We have dinner every Sunday with my in-laws. It's become a tradition. I love my in-laws dearly. Peter, my father-in-law, enjoys watching cooking shows, although he doesn't actually cook. Instead, he picks things for me to cook.
Every year, we buy a cow from my cousin, who is a gentleman farmer. The beef is processed at Bain's Packing House, which has been processing meat for 50 some years. They also sell a limited amount of meat over the counter. Last week, Peter took a trip to Bain's and bought some fresh bacon which he presented to me.
When life gives you free fresh bacon, what else is a nice Italian girl to do but make Pasta Carbonara?
On the menu:
Tomato & Mozzarella Salad
Pasta Carbonara
Italian Bread
Raspberry Creme Brulee
Tomato & Mozzarella Salad
Four medium size ripe tomatoes
Half pound fresh mozzarella
A good hearty balsamic vinaigrette dressing
Slice tomatoes. Soak tomatoes and mozzarella in dressing several hours until ready to serve.
Pasta Carbonara
9 bacon slices, chopped
1 tablespoon butter
1/2 cup heavy whipping cream
1/2 cup grated Parmesan cheese
4 large egg yolks
12 ounces fettuccine
additional Parmesan
Combine bacon and butter in heavy sauté pan over medium heat. Sauté until bacon is brown and crisp. Using a slotted spoon, transfer bacon to paper towels to drain. Whisk cream, Parmesan and egg yolks in medium bowl to blend. Whisk in 2 tablespoons drippings from skillet. Set cream mixture aside, discard remaining drippings.

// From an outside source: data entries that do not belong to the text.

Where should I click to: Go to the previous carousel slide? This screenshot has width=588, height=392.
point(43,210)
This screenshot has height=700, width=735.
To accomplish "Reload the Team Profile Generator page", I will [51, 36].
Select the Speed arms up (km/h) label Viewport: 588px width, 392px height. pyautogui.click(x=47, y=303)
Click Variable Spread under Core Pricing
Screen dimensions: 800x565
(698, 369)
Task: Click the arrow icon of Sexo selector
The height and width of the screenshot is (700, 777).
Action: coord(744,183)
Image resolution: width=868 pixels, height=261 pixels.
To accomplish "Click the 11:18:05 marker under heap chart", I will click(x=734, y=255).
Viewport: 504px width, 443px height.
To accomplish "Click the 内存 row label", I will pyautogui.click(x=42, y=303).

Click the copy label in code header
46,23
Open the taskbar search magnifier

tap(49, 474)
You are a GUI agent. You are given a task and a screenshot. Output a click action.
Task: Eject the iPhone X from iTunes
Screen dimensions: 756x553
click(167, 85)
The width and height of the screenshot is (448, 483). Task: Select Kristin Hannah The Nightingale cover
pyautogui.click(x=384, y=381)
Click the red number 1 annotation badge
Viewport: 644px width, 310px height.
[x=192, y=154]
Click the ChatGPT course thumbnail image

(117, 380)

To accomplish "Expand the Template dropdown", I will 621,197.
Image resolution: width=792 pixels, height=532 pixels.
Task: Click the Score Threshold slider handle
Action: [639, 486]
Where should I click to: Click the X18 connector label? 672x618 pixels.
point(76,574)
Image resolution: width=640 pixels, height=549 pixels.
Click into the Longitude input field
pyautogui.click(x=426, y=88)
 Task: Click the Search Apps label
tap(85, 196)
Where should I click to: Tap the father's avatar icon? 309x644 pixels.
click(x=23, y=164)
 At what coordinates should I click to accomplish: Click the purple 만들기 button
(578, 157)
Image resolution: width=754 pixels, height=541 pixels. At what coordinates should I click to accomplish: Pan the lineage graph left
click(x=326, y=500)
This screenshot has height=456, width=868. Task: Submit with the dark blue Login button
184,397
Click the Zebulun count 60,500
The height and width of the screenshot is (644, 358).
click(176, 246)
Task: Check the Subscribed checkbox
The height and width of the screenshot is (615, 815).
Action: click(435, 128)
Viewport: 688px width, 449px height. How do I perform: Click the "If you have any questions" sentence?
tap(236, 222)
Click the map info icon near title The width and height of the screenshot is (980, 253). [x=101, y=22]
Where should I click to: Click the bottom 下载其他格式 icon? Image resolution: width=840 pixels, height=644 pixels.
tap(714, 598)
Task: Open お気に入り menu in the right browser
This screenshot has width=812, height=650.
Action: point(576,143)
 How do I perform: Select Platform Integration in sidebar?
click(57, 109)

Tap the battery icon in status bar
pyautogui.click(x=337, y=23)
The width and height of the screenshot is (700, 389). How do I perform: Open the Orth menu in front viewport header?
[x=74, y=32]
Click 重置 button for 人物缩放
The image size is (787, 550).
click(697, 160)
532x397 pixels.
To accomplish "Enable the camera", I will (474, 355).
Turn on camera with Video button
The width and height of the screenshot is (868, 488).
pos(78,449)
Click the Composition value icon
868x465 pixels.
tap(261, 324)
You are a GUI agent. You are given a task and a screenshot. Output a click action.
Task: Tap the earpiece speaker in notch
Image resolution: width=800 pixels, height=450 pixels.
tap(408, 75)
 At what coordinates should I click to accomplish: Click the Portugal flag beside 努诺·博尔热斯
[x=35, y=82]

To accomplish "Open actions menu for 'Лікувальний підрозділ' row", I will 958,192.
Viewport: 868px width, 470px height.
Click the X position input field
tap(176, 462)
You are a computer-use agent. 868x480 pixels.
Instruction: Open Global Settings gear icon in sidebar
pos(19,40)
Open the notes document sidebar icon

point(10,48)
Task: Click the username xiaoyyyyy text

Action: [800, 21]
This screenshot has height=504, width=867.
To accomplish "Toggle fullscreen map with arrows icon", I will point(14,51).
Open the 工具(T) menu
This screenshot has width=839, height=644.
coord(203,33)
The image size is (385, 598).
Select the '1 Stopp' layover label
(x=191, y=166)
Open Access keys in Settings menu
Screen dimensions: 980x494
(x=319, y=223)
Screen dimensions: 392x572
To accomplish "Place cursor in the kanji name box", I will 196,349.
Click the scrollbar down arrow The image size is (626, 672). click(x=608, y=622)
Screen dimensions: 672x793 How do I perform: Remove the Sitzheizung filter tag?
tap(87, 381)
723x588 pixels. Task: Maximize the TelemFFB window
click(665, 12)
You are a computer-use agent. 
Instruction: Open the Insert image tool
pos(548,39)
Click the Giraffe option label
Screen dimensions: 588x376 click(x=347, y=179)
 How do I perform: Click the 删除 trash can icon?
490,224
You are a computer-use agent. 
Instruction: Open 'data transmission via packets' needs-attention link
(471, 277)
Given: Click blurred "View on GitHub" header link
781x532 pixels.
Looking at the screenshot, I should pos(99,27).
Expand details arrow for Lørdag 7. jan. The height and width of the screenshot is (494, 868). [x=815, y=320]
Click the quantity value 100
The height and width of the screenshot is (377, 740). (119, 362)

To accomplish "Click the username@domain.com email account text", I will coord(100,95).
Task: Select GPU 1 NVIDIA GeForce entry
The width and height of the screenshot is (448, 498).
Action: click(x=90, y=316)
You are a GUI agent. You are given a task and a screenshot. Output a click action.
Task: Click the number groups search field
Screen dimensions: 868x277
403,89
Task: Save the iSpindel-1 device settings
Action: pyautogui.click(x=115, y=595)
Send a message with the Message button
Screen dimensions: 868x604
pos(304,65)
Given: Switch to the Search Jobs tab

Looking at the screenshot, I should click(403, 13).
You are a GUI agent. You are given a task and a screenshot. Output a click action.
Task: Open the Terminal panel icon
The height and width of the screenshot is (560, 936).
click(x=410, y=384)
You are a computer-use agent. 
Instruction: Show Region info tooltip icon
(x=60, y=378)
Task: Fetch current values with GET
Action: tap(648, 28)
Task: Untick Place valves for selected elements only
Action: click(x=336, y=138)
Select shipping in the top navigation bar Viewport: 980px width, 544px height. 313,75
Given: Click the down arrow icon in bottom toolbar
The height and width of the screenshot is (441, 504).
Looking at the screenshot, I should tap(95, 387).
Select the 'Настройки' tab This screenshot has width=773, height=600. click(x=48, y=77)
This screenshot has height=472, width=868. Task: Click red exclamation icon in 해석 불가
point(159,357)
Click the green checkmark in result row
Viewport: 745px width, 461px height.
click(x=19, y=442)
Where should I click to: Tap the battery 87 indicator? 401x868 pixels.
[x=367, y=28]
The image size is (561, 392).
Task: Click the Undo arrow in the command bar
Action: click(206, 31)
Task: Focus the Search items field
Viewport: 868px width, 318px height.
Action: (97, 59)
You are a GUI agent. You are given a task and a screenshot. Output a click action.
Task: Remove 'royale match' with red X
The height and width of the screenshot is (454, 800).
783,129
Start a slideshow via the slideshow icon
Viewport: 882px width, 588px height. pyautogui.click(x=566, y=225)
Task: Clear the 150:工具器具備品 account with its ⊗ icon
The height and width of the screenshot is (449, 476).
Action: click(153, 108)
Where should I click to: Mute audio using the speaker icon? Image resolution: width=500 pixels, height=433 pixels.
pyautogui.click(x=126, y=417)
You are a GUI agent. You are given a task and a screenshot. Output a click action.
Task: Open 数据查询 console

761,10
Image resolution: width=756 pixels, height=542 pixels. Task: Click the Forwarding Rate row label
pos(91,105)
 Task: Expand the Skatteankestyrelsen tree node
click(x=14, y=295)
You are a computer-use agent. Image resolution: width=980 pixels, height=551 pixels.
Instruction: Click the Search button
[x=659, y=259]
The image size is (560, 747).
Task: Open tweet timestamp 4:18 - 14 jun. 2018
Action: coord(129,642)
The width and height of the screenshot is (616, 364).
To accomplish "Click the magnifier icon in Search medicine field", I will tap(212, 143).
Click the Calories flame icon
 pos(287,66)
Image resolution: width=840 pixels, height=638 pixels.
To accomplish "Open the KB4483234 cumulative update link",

Cook pasta in boiling salted water with 1 tablespoon olive oil until just tender but still firm to the bite. Drain pasta and return to pan. Add cream mixture to pasta. Toss over medium low heat until sauce cooks through and coats pasta thickly, 4 to 5 minutes. Do not boil. Mix in bacon. Season to taste with fresh ground black pepper, red pepper flakes and Parmesan.
Raspberry Creme Brulee
6 tablespoons raspberry jam
1 pint fresh raspberries
6 large egg yolks
6 tablespoons sugar
1 teaspoon vanilla
1 1/2 cups whipping cream
12 teaspoons brown sugar
Preheat oven to 325. Spread 1 tablespoon jam over bottom of each six 3/4 cup ramekins. Press berries, placed on their sides, into jam in each dish. Reserve remaining berries for garnish.
Whisk yolks and 6 tablespoons sugar in medium bowl to blend. Add vanilla. Gradually whisk in cream. Divide mixture among ramekins. Arrange dishes in 13 x 9 baking pan. Pour enough hot water into pan to come halfway up sides of ramekins.
Bake until set in center, about 45 minutes. Place pan on work surface and cool in water for half hour. Remove from water, chill overnight.
Preheat broiler. Sieve 2 teaspoons brown sugar unto each custard. Place dishes on small baking sheet and broil until sugar starts to caramelize, rotating sheet once for even browning. Chill until topping hardens. Garnish with remaining berries.